*Work to be completed*: From the line that contains "How do I perform: Click" to the final line of the records below, print each line exactly and leave every picture out.

*Materials provided*:
________
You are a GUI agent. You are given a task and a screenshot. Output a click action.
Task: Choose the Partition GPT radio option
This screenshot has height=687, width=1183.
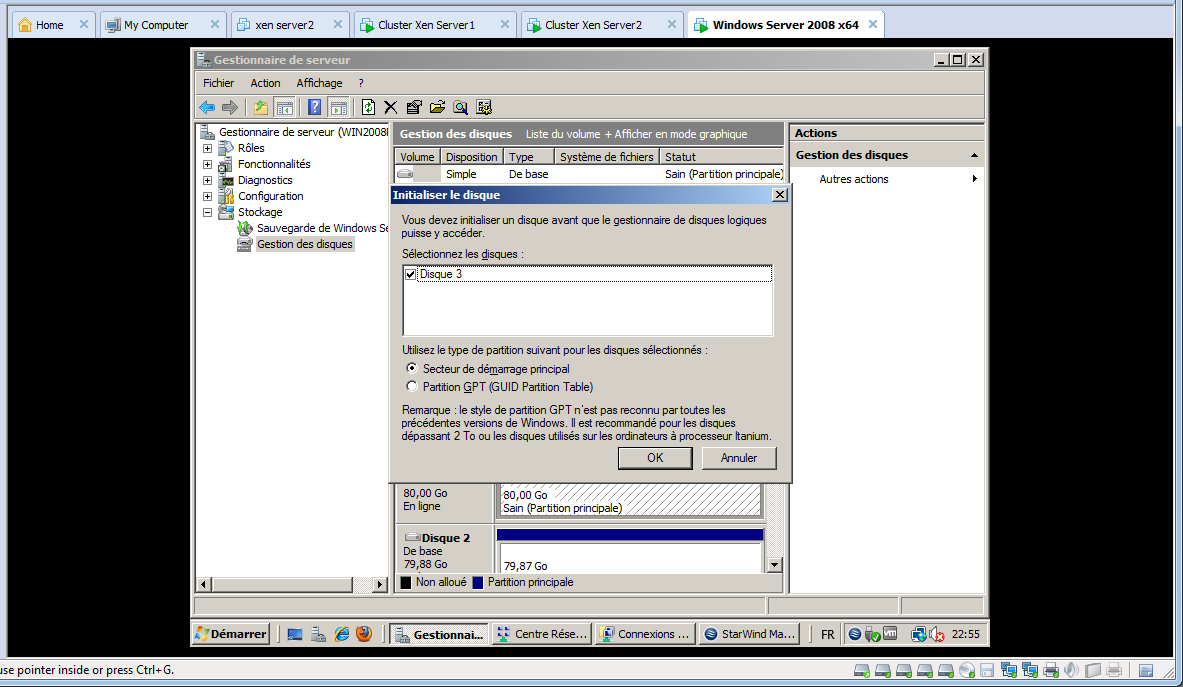click(x=411, y=387)
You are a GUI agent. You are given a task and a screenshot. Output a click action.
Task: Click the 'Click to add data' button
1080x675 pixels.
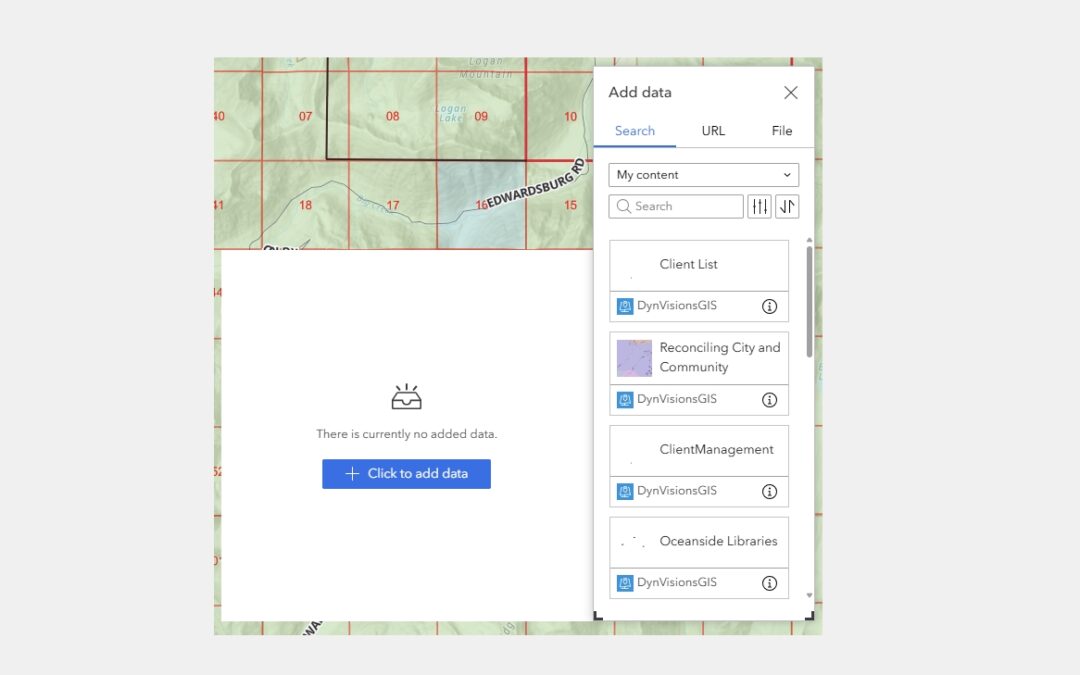[x=406, y=474]
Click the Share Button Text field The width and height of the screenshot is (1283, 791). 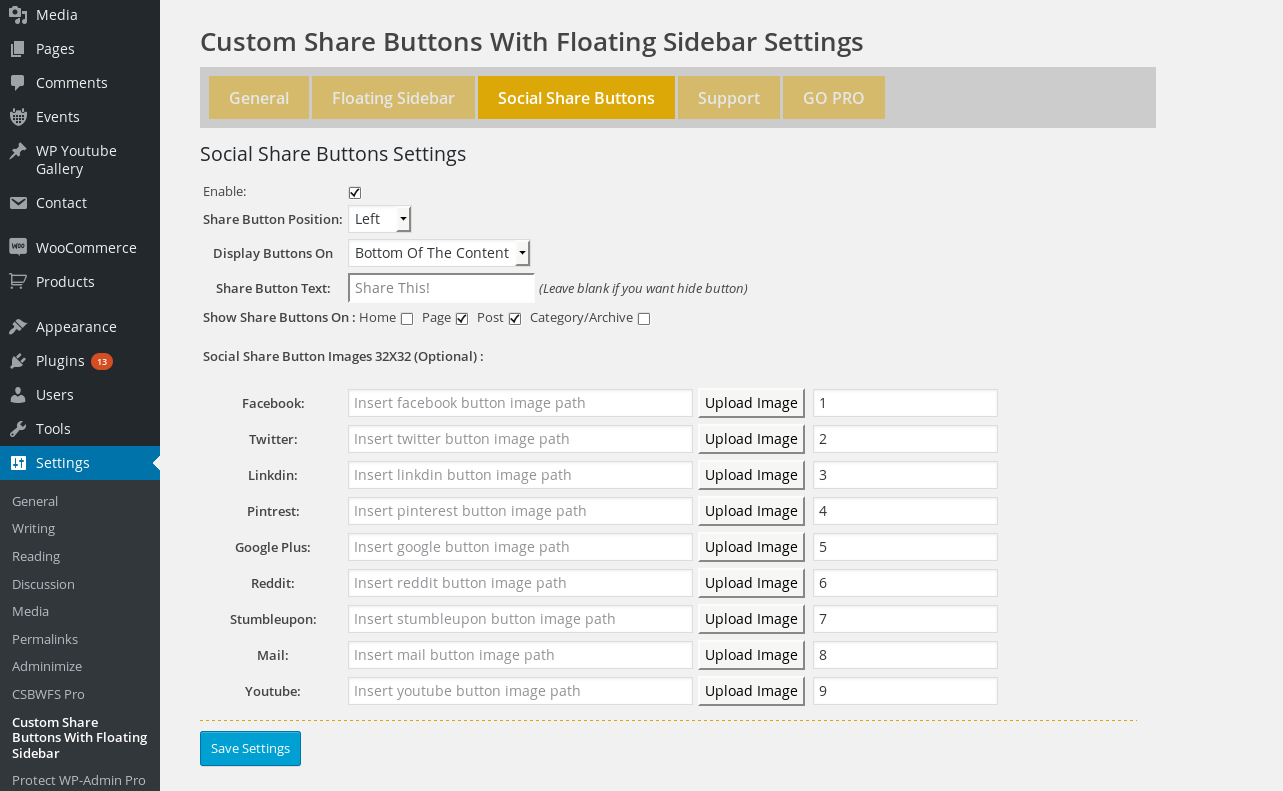[441, 288]
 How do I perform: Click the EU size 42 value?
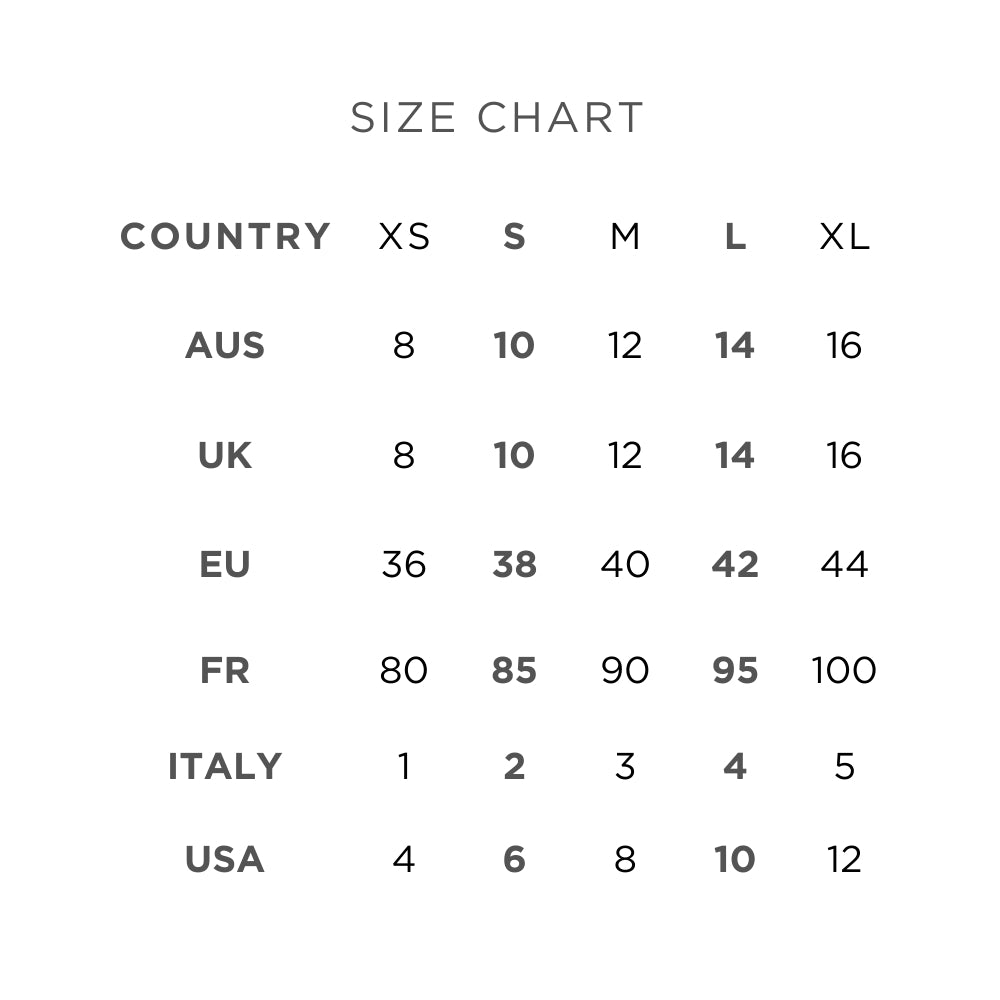[735, 565]
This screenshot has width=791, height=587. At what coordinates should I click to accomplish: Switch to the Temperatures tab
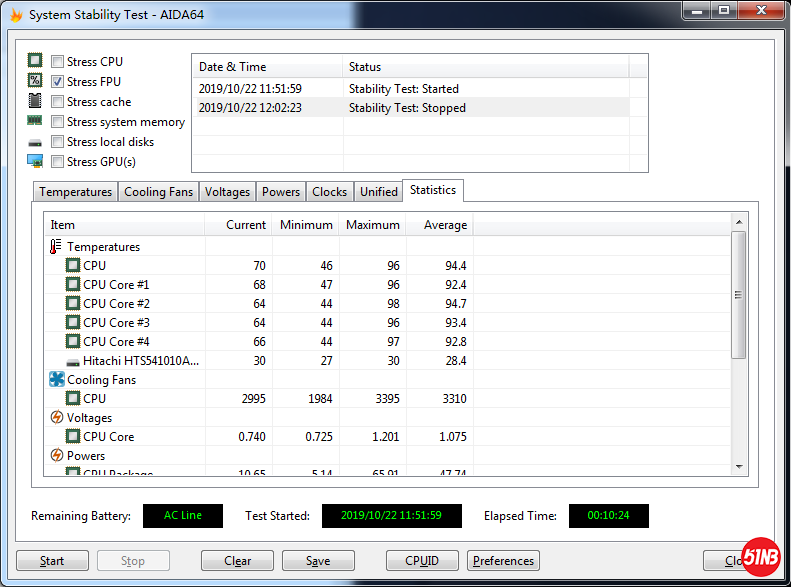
________
*Answer to the problem*:
 How do I perform: Click the EU size 42 value?
[735, 565]
This screenshot has width=791, height=587. At what coordinates should I click to accomplish: Switch to the Temperatures tab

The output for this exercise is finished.